# Spring Break!!



## CTDavis (Jan 4, 2008)

Well Spring break has finally arrived! Let me tell you couldn't of come at a better time than now, classes have been a grind and work wasn't much fun either (spring break at work also, I work in education). So today while I watch my Angels first game I figured it would the perfect time to sip on a nice brew and light up a cigar. I have to say that I can get used to living like this! I am thinking over my 7 day vacation I will have 7 different brews and 7 different cigars. Wonder what tomorrow will bring??


----------



## vicegrips.ceo. (Dec 14, 2007)

*congrats, you deserve it*


----------



## LkyLindy (Feb 1, 2008)

Spring break gets an A+


----------



## smokinj (Jan 16, 2008)

Enjoy your break Christian! I like the cigar art pic's:biggrin:


----------



## jam (Dec 29, 2007)

Have fun if you need someone to carry your bags i am available


----------



## sofaman (Jun 20, 2007)

Enjoy!!!


----------



## karmaz00 (Dec 5, 2007)

hey quit posting pic of my GF..lol


----------



## m69c44 (Nov 5, 2007)

Enjoy your break. Love that combo


----------



## m69c44 (Nov 5, 2007)

Where's the LIME?


----------



## CTDavis (Jan 4, 2008)

m69c44 said:


> Where's the LIME?


.

seriously, isn't the same without it.


----------



## mjohnsoniii (Sep 9, 2007)

frickin beautiful. I LOVE SPRING BREAK!!! :whoohoo:


----------



## nativetexan_1 (Jan 1, 2008)

Nice brew AND cigar, but I've got one thing to correct (being a retired teacher). Unless your state/district is different from mine, there is no such thing as "vacation" for teachers. When teachers are off work, the pay stops as well. Teachers are paid for scheduled work days ONLY.
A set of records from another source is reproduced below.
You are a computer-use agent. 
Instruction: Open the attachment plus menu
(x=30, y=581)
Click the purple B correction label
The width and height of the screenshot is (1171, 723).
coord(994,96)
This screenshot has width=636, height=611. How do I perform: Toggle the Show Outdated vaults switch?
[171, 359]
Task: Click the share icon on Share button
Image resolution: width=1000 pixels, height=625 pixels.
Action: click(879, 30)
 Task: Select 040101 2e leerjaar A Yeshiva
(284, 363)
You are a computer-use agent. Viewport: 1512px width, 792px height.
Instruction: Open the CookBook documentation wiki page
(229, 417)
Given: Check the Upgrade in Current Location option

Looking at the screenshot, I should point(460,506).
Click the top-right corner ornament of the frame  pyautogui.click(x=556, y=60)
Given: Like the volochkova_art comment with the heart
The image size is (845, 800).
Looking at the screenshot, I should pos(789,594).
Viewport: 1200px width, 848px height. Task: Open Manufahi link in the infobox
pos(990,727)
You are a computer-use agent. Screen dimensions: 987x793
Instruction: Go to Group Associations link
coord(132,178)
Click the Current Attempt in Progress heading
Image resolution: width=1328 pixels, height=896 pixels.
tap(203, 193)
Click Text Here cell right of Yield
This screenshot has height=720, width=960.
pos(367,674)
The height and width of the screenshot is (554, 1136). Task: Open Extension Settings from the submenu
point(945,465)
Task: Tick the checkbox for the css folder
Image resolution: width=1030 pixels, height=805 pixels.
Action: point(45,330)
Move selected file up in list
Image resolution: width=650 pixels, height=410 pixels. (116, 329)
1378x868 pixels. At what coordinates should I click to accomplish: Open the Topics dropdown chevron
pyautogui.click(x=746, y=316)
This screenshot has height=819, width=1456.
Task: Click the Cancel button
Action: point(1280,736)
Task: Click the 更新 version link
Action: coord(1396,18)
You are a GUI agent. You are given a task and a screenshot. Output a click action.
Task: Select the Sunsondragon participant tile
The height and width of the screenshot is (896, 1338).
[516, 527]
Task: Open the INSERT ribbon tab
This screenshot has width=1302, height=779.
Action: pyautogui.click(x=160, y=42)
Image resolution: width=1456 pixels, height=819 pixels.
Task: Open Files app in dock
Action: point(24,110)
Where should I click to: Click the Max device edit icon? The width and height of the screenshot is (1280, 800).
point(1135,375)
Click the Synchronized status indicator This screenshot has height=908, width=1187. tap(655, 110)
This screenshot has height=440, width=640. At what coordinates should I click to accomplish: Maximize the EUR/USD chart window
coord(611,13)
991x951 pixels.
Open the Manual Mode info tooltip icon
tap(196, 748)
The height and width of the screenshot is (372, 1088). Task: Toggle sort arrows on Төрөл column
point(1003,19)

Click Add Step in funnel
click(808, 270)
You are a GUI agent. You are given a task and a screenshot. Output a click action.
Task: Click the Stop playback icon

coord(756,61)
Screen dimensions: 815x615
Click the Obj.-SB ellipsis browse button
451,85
(And that's the way it was/is in Texas.)


----------



## BagfullofPings (Jan 10, 2007)

nativetexan_1 said:


> Nice brew AND cigar, but I've got one thing to correct (being a retired teacher). Unless your state/district is different from mine, there is no such thing as "vacation" for teachers. When teachers are off work, the pay stops as well. Teachers are paid for scheduled work days ONLY.
> 
> (And that's the way it was/is in Texas.)


Thats bass ackwards.


----------



## poriggity-cl (Feb 8, 2008)

MMMMM Corona! I love me some coronas.
Scott


----------



## elmomac (Jan 6, 2008)

Have a great break!! Only 7 brews and & smokes??? WTH...smoke more and drink more!!!


----------



## jitzy (Jan 7, 2007)

I miss spring break I'm jealus


----------



## CTDavis (Jan 4, 2008)

elmomac said:


> Have a great break!! Only 7 brews and & smokes??? WTH...smoke more and drink more!!!


I know I am slacking, well I have definately gone over the 7 brews thus far


----------



## skelator03 (Feb 16, 2008)

man go with the XX not corona


----------



## happy1 (Jun 29, 2007)

Spring break,gotta love it


----------